Unless something unexpected happens, we will have positive inflation for 2010, but I do not expect Social Security benefits to increase for 2011. That seems unfair—until we look at the larger picture.
Social Security benefit increases for a calendar year are based on the ratio of the average CPI-W (CPI for Urban Wage Earners and Clerical Earners published by the Bureau of Labor Statistics) factors for the previous July, August and September as compared to the highest average CPI-W for any previous July, August, September period. If inflation monotonically increases (that is there are no decreases) the comparison is from one year’s third quarter average to the previous year’s third quarter average. That’s what happened with the CPI-W index for all years through and including 2008, resulting in annual Social Security benefit increases.
In 2008 the average was 215.495, a whopping 5.8% higher than 2007’s 203.598—and for 2009 Social Security beneficiaries received this 5.8% increase. [You may recall oil prices were skyrocketing during that period, driving up the CPI.]
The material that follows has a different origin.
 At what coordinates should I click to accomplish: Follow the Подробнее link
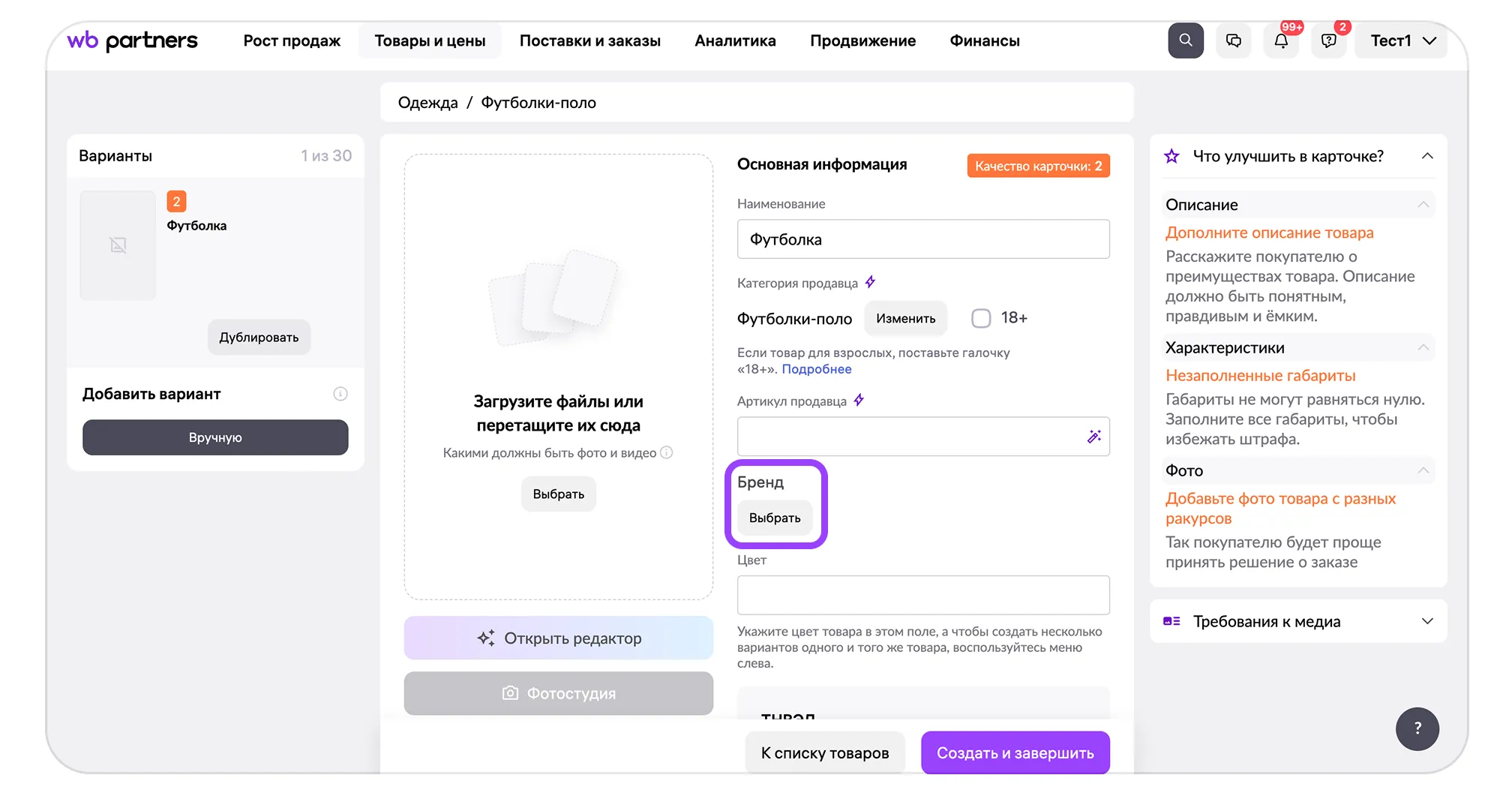[816, 369]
Oil prices declined, the world went into recession and prices declined. In 2009 the CPI-W third quarter average was only 211.001, a 2.2% decrease from the previous year. Fortunately for Social Security recipients, benefits may not be decreased because of decreases in CPI-W, and so for 2010 they remained unchanged. While it didn’t feel like it to retirees, from a math geek’s perspective, they were getting a bonus during 2010 because their benefits did not decline—relative to the index they were getting a raise.
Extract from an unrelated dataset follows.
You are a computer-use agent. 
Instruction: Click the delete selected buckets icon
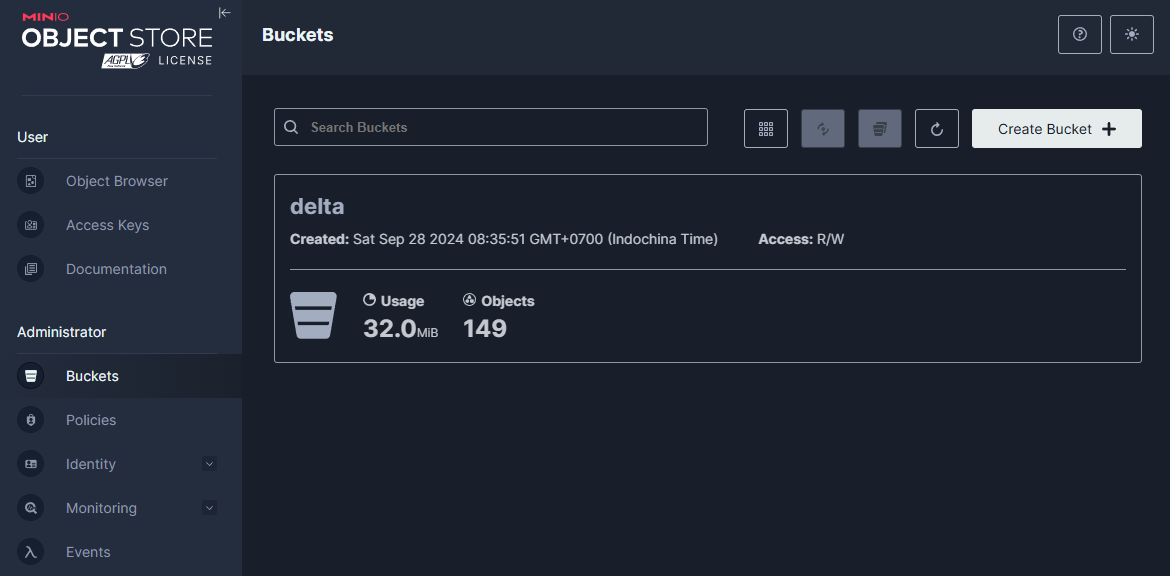coord(880,128)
July 2010’s CPI-W was 213.898—higher than last year, but still not as high as 2008. Unless inflation increases significantly in August and September (it would need to increase at an annual rate of roughly 9%), the average for 2010 will be less than 2008’s average. Consequently, no increase in benefit levels for 2011.
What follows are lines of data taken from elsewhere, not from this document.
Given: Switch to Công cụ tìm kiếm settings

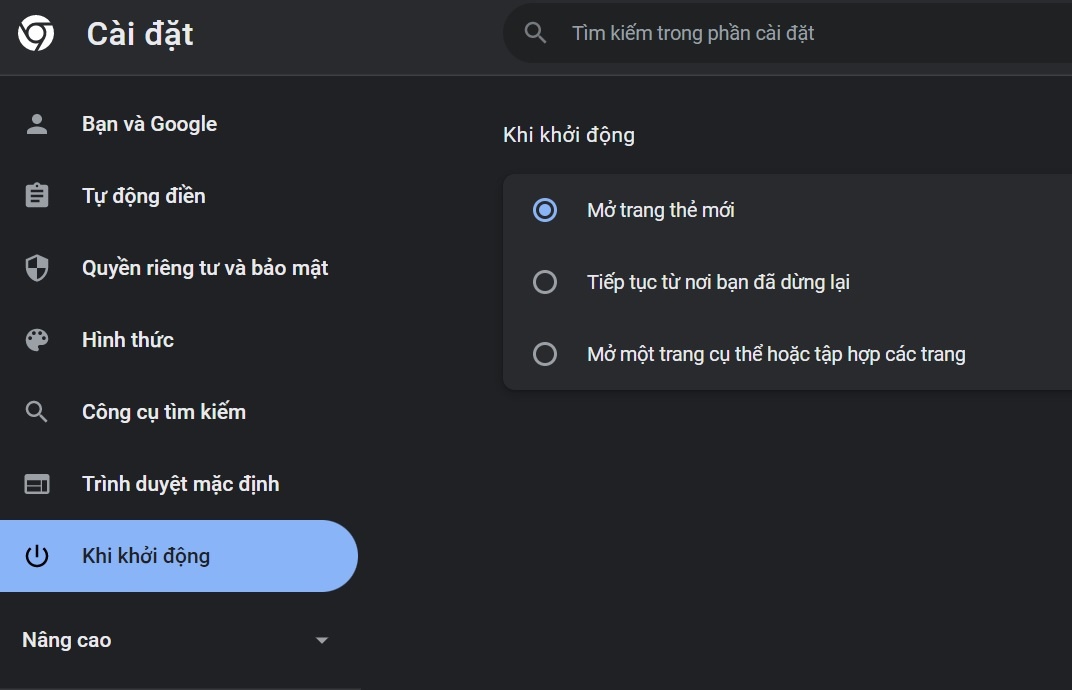Looking at the screenshot, I should pos(164,411).
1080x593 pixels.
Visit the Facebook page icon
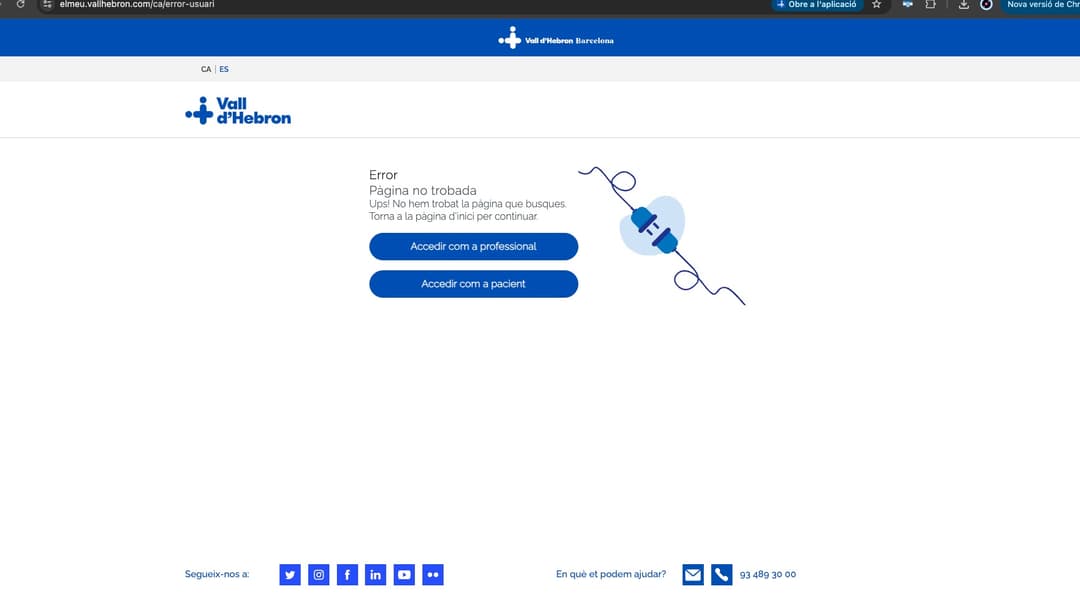[x=347, y=575]
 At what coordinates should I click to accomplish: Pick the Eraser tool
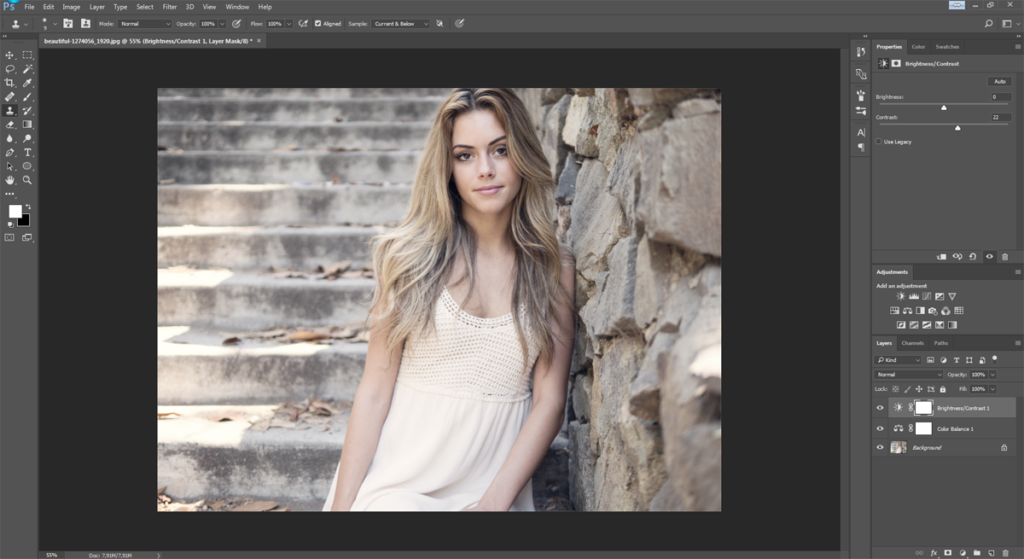click(10, 124)
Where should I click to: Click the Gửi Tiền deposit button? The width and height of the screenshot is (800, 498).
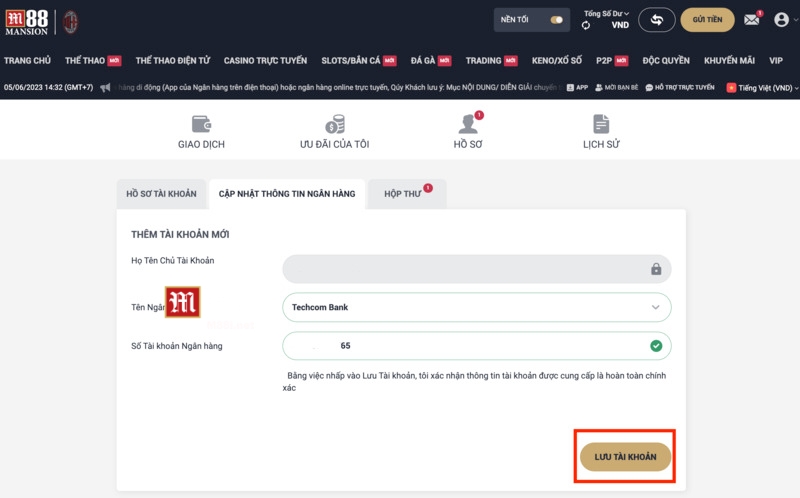pos(707,20)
The outlook for a 2012 increase is reasonable. The CPI-W is only about 1.1% below its all-time high in July 2008 and for the last twelve months the CPI-W increased about 1.6%, although the rate of increase has declined recently.
For those not receiving Social Security benefits, the lack of a cost-of-living adjustment will also mean the contribution and benefit base for 2011 will remain unchanged from 2010 (and 2009) even though average wages have continued to increase. Once the average third quarter CPI-W does exceed 2008’s level, the wage base will increase based on the National Average Wage Index.